She Made Too Much for SNAP — Until Her Husband’s Secret Debt Surfaced. Tanya Jeffries’ Story Is a Warning

Have you ever been so sure your household was holding together that you stopped checking whether it actually was? That question kept circling in my…

She Made Too Much for SNAP — Until Her Husband's Secret Debt Surfaced. Tanya Jeffries' Story Is a Warning
She Made Too Much for SNAP — Until Her Husband's Secret Debt Surfaced. Tanya Jeffries' Story Is a Warning

Have you ever been so sure your household was holding together that you stopped checking whether it actually was? That question kept circling in my mind after I heard Tanya Jeffries on a Raleigh-area radio call-in segment about government food assistance programs last November. She wasn’t calling to share a success story. She was calling, quietly, to ask whether she was even allowed to apply for help.

I tracked her down through the station’s producer the following week. When I sat down with Tanya Jeffries at a coffee shop off Capital Boulevard, she arrived in a blazer and ordered nothing — which, I would later understand, was its own kind of statement.
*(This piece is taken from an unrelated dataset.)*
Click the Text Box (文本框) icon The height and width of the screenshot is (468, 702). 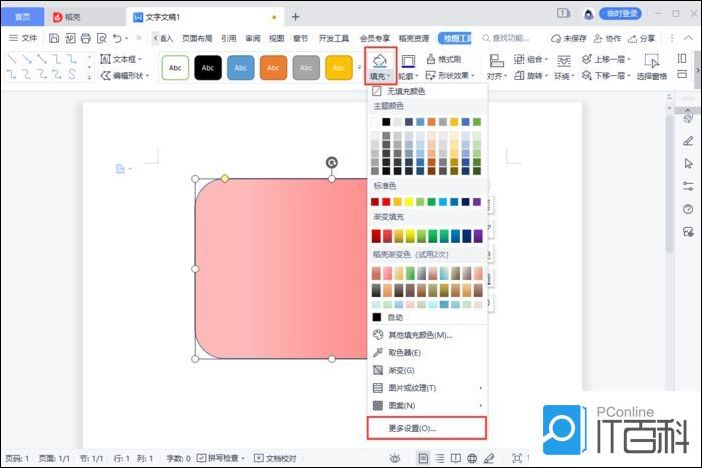coord(125,59)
A Raise That Felt Like Safety — Until It Wasn’t

Tanya had worked as an insurance claims adjuster for eleven years. In March 2024, she received a salary increase — from $54,000 to $58,500 annually. By her own account, she spent the next several months feeling, for the first time in years, genuinely comfortable. The family upgraded their grocery habits. Her youngest started private tutoring. She stopped meal-planning as carefully as she once had.

“I thought the raise meant we’d arrived somewhere,” Tanya told me. “I wasn’t reckless. I just stopped being as scared as I used to be.”
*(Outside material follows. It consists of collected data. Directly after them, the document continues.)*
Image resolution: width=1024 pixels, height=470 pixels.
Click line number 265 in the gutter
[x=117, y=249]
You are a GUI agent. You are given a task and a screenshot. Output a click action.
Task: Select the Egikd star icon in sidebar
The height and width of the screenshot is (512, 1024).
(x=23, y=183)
Her husband, Devin, had been a stay-at-home parent for six years, managing the household and caregiving for their middle child, 15-year-old Marcus Jr., who has autism spectrum disorder. Marcus Jr.’s disability-related therapies and support services run approximately $1,340 per month. The SSI payment he receives — $794 per month as of 2024 — covers just under sixty percent of that cost. The gap, $546 every month, came out of the family budget quietly and consistently.

$58,500
Tanya’s annual salary after 2024 raise

$31,200
Hidden credit card debt discovered in October 2024

$546
Monthly gap between Marcus Jr.’s SSI and actual disability costs

What Tanya did not know was that Devin had been carrying $31,200 in credit card debt — accumulated across three cards over roughly four years. She discovered it in October 2024 when a collections notice arrived in the mail. The minimum payments alone came to $870 per month. Combined with the disability cost gap, the mortgage, and basic living expenses for a family of five, the math had quietly stopped working.

The Moment She Considered SNAP

Tanya described that October as the month she stopped sleeping well. She didn’t tell anyone at work. She didn’t even fully confront Devin about it right away — she said she needed to understand the numbers herself before she could have that conversation.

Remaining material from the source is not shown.